15In "Principes méthodologiques et pratiques de l'économie expérimentale : une vue d'ensemble", Daniel Serra gives an overview of the main methodological questions that laboratory economic experimentation encounters by largely borrowing from the two recent works of Guala (2005) and Bardsley and al. (2010) — references that cannot now be ignored for whoever is seeking to have an idea of the interest and the complexity of methodological questions devoted to experimental economics. The paper discusses the bases of the experimental method in general and its adaptation to the study of economic phenomena. It examines the recent philosophical thoughts on the nature of experiments, which consider them as "mediators" between the abstract principles of a scientific theory and empirical reality, and as such, sharing some characteristics with models. It also presents and discusses the main experimental procedures that characterize the good practices of economists — some of them showing great ingenuity — by notably focusing on what distinguishes them from the older ones established by psychologists. It emphasizes the huge progress that was accomplished in a few decades while taking into account the disagreements that still persist between some experimentalists (to pay or not the subjects in all circumstances, for instance) and the ongoing existence of some important "open" questions. In this regard, the paper tries to clarify a major methodological questio-ning which has been approached more seriously only recently: the issue of "external validity" of experimental results. On the matter of knowing if the results are transferable outside the laboratory, the answer must be conditional: it depends on the research question asked. When testing a theory or a hypothesis, the concern of external validity is less concerning than for those experiences that rely on certain empirical regularities in order to infer new knowledge, or for those which are established by the experimentalist as an expert requested by public authorities or big firms.
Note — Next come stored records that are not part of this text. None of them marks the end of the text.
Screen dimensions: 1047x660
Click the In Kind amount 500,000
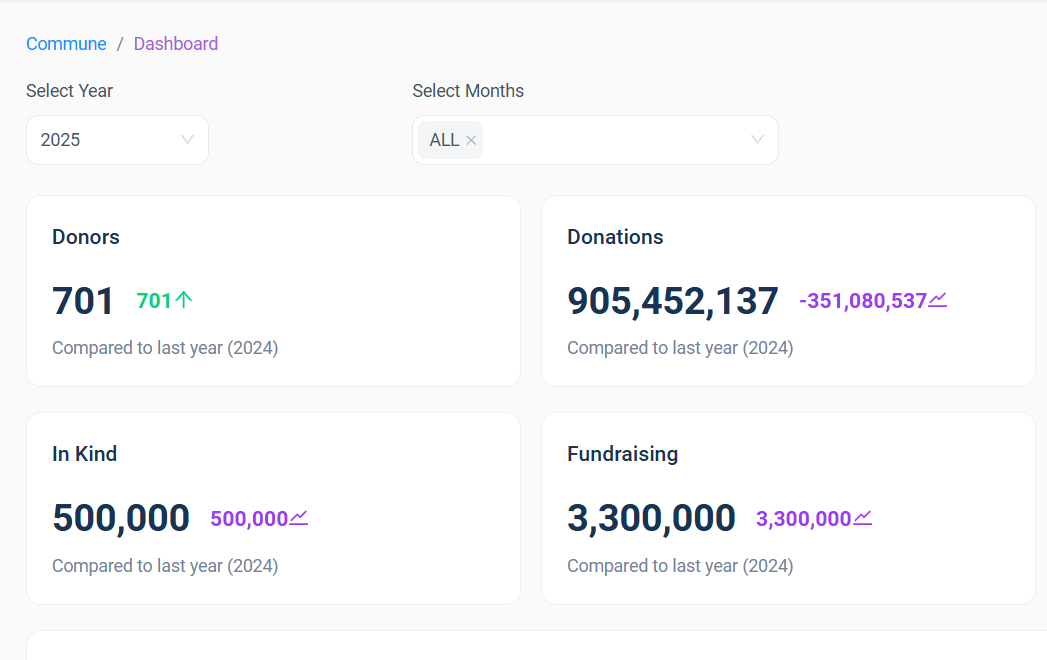[121, 518]
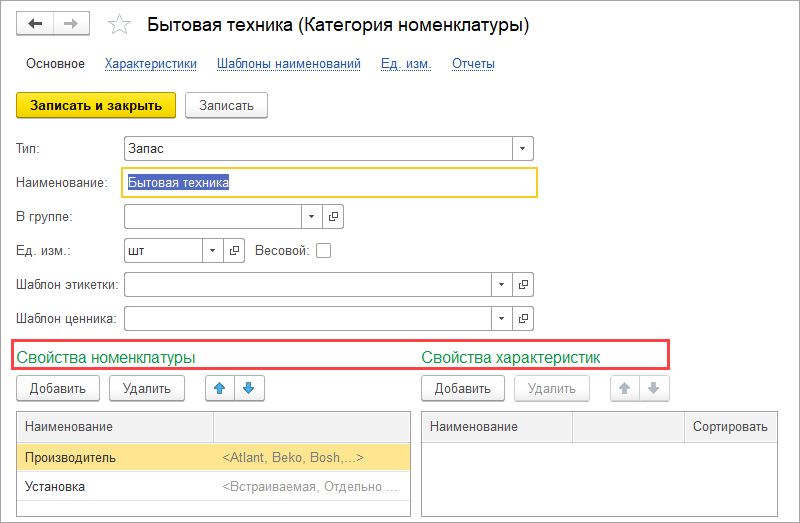Open the unit of measure form icon

[x=234, y=251]
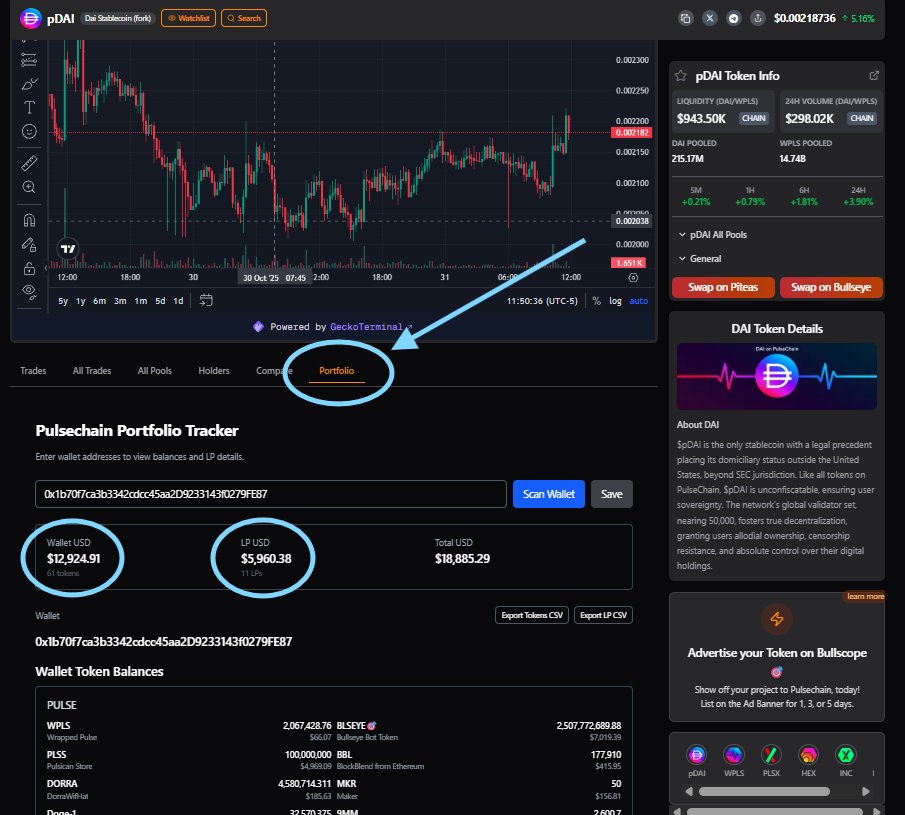Click the Scan Wallet button
Image resolution: width=905 pixels, height=815 pixels.
548,493
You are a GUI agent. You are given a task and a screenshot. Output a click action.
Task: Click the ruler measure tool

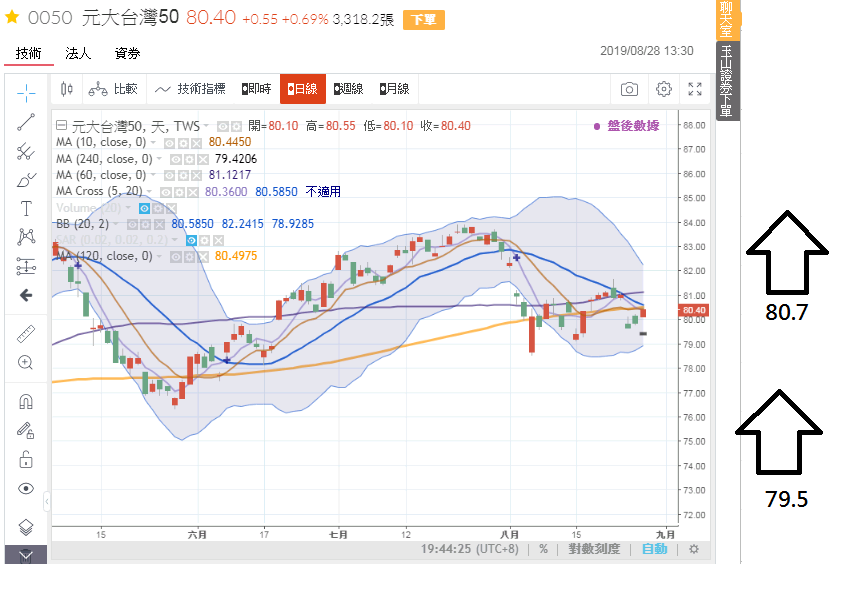[x=26, y=334]
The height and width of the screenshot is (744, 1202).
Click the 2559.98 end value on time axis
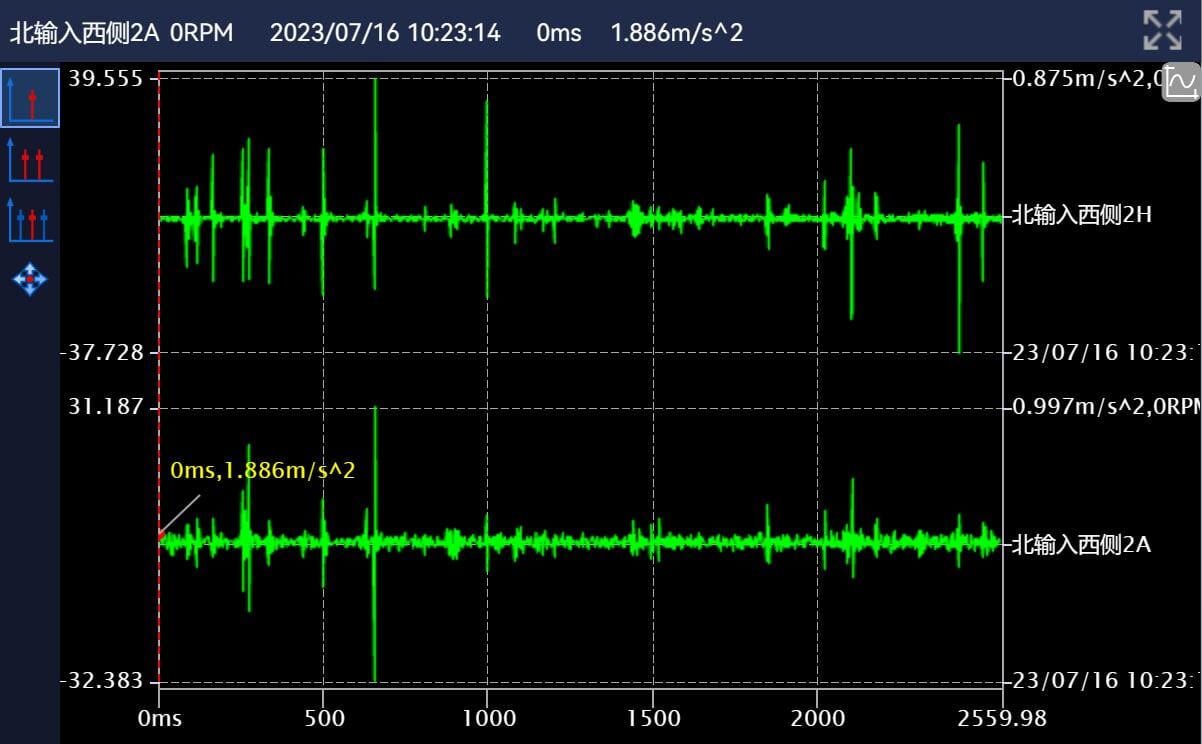pos(1002,718)
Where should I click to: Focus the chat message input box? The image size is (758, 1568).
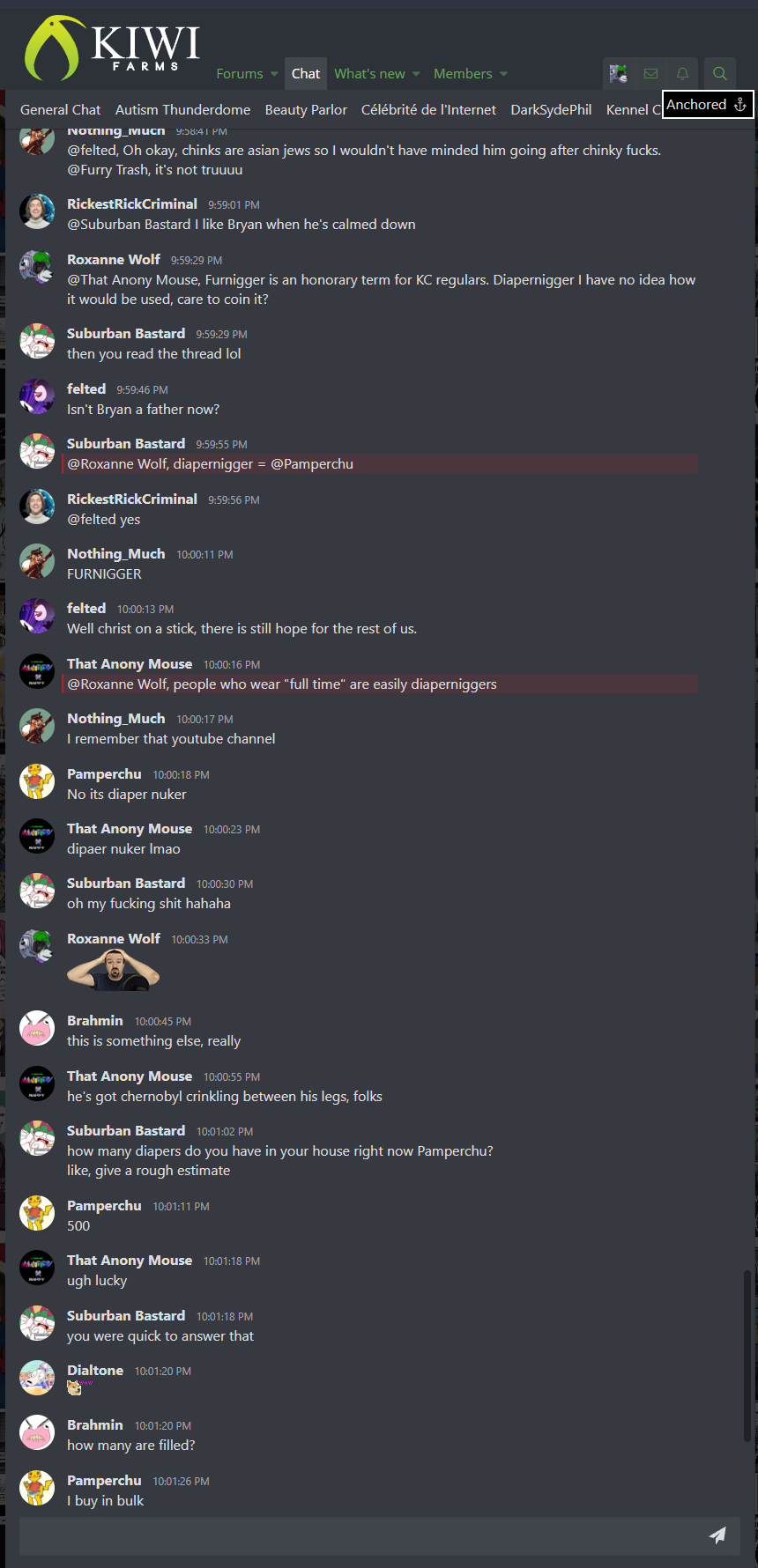click(360, 1535)
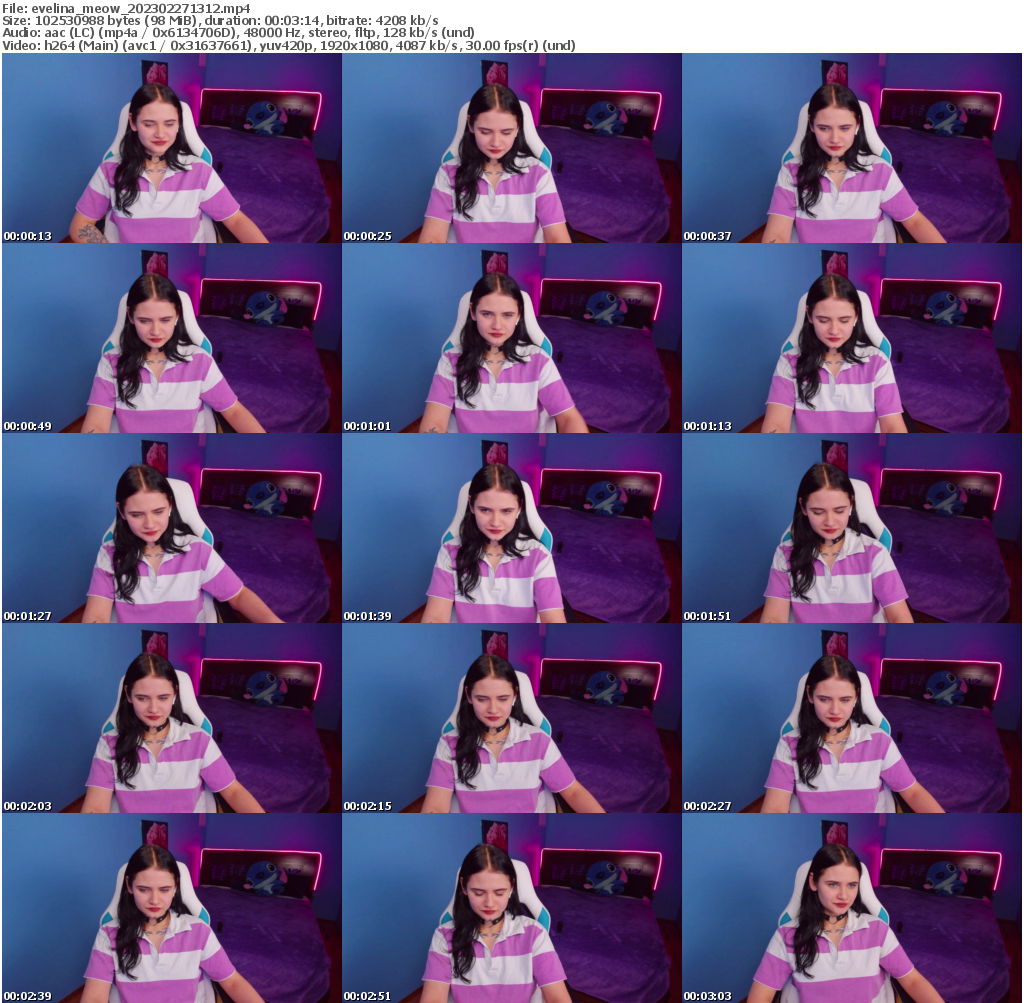Click the .mp4 filename in the header
Image resolution: width=1024 pixels, height=1003 pixels.
[140, 7]
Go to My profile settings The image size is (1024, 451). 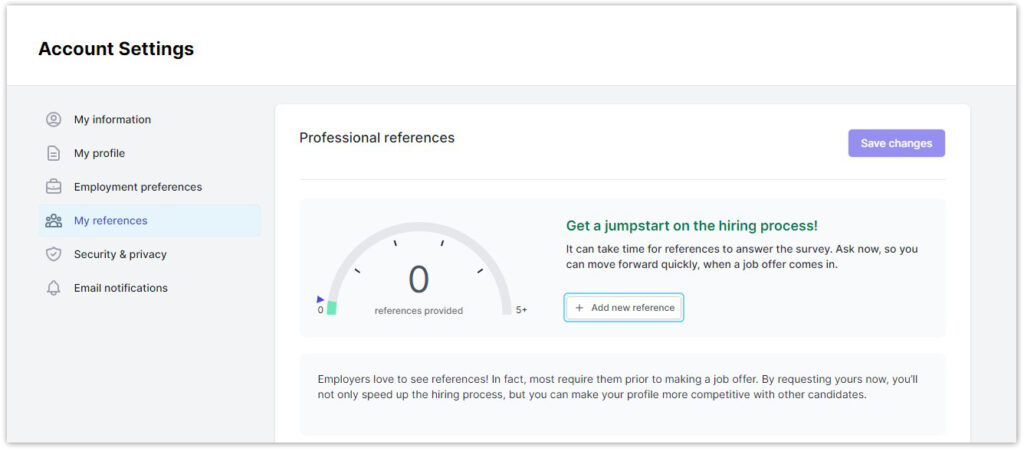point(99,154)
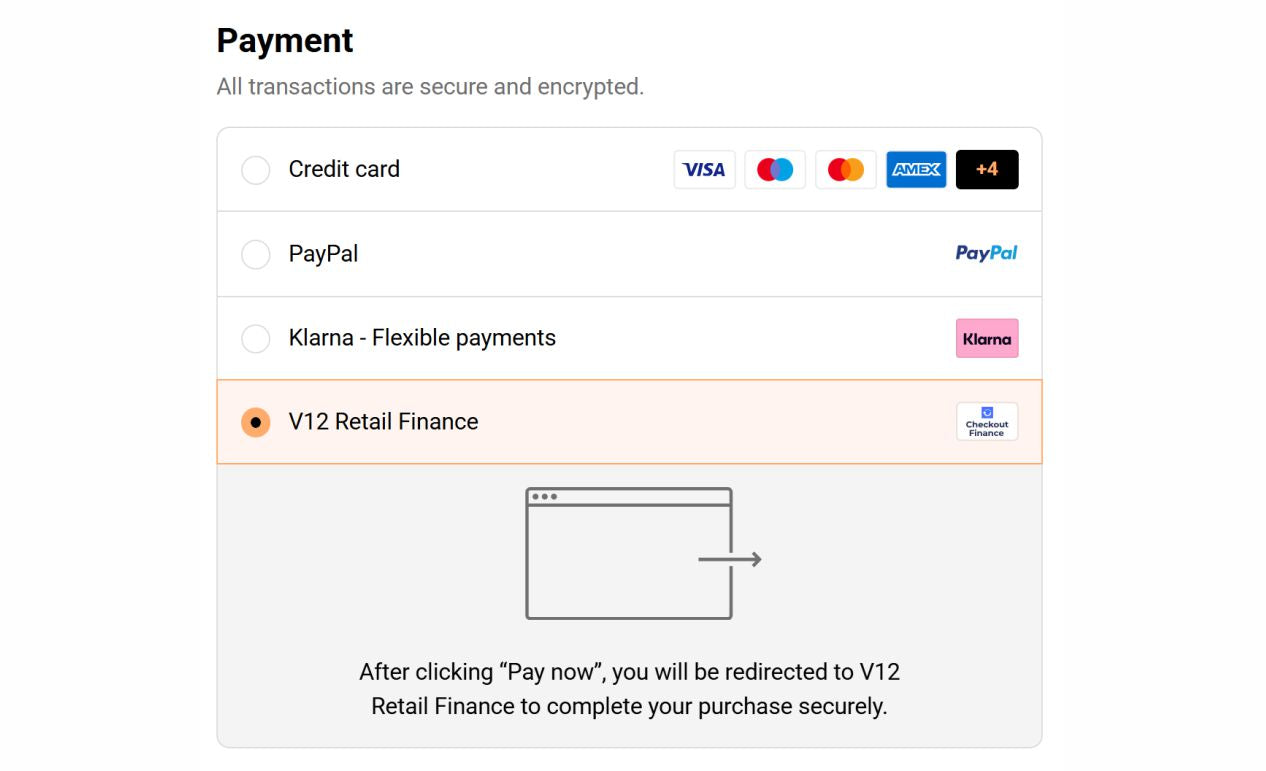Click the PayPal logo on the right
1266x771 pixels.
pyautogui.click(x=986, y=253)
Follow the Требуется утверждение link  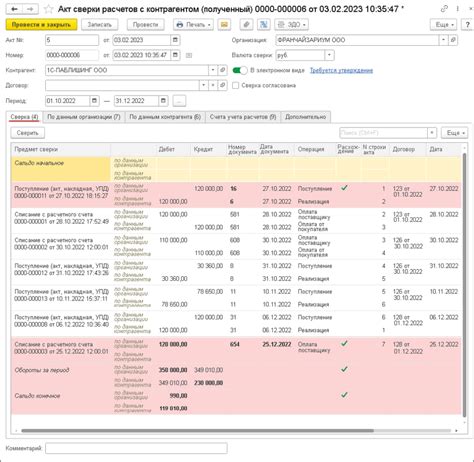tap(341, 70)
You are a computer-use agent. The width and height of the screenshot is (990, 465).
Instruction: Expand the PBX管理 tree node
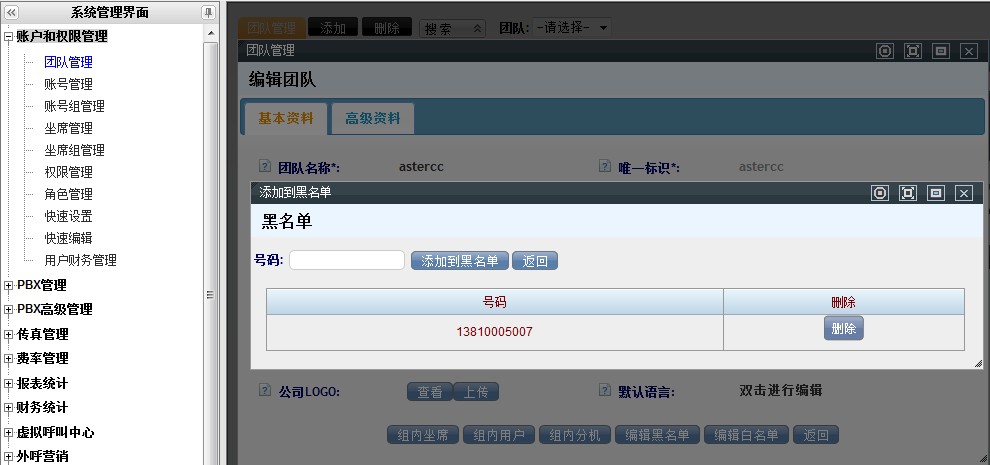pos(9,285)
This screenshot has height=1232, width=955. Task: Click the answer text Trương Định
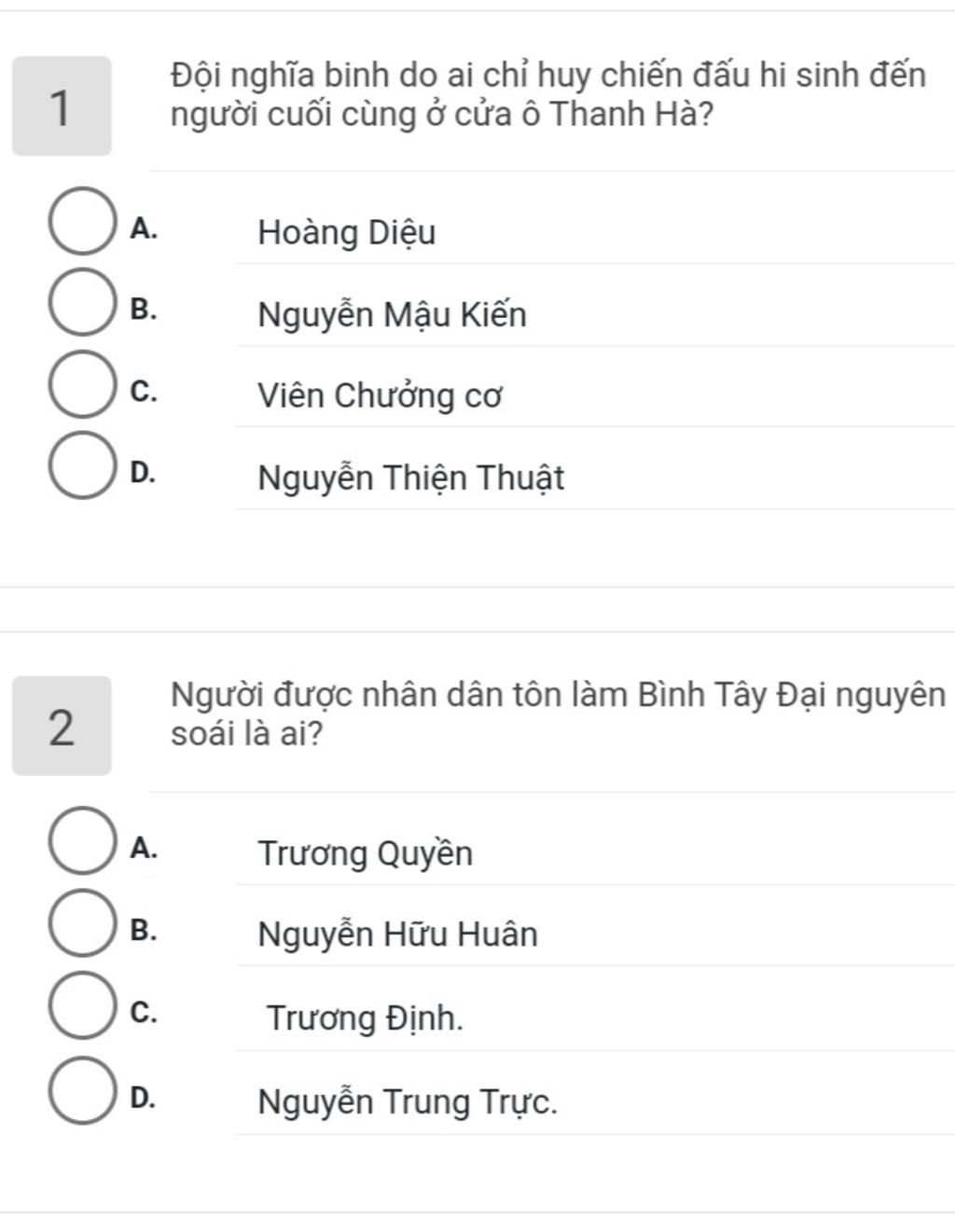pyautogui.click(x=365, y=1017)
16In "What to do with a problem like Duhem-Quine?", Martin Jones analyses a question that has largely been discussed by philosophers of science but has only recently be taken in account in experimental economics. In a nutshell, the Duhem-Quine problem refers to the impossibility to empirically test a theory since it is always possible to "save" the theory by adding new "auxiliary" hypothesis (Duhem, 1906; Quine, 1951, 1953). In a clear and well informed discussion, the author shows that none of the approaches recently used in the literature to get around the problem are really satisfying. Some authors, like Bardsley and al. (2010, chap. 3) think that they found a way out by referring to a Lakatosian vision of science, accepting the notion of "theoretical and empirical progress" within a "scientific research program" and between several competitor programs. Others, who we can qualify as "inductivists", like Guala (2005) and Soberg (2005), try to replace the deductive test of theories by an inductive procedure of improvement of the theories — experiments allowing to eliminate hypothesis one after the other. This second approach doesn't accept the "holist" vision of the science adopted by Quine and pleads for the development of a testing procedure that differs from the definite ensembles of hypothesis/experiments. Based on the famous example of the "ultimatum game" in experimental economics, Jones claims that the Lakatosian solution has an enormous cost: the lost of the possibility to reason in terms of "truth" and "objectivity" to start a rational critique of scientific theories. Inductivist solutions, although not suffering from the same flaw, don't matter to him anymore. He doubts that they are really about the Duhem-Quine problem. Therefore, in reality, these authors rejected all local strategies where difficulties are bypassed. So we have a hard time seeing how a strategy of inductive nature, attractive as it may be, might provide an acceptable solution. Facing this assessment, Jones tries to propose a principle as a solution in questioning the holist conception of science developed by Quine, referring to classical critics by Hacking (1986) and Laudan (1996). The basic idea is that science uses auxiliary hypothesis that are not all of the same nature and that don't work at the same level; some refer to the tools that are used, others to some well established theories in other disciplines, and so forth.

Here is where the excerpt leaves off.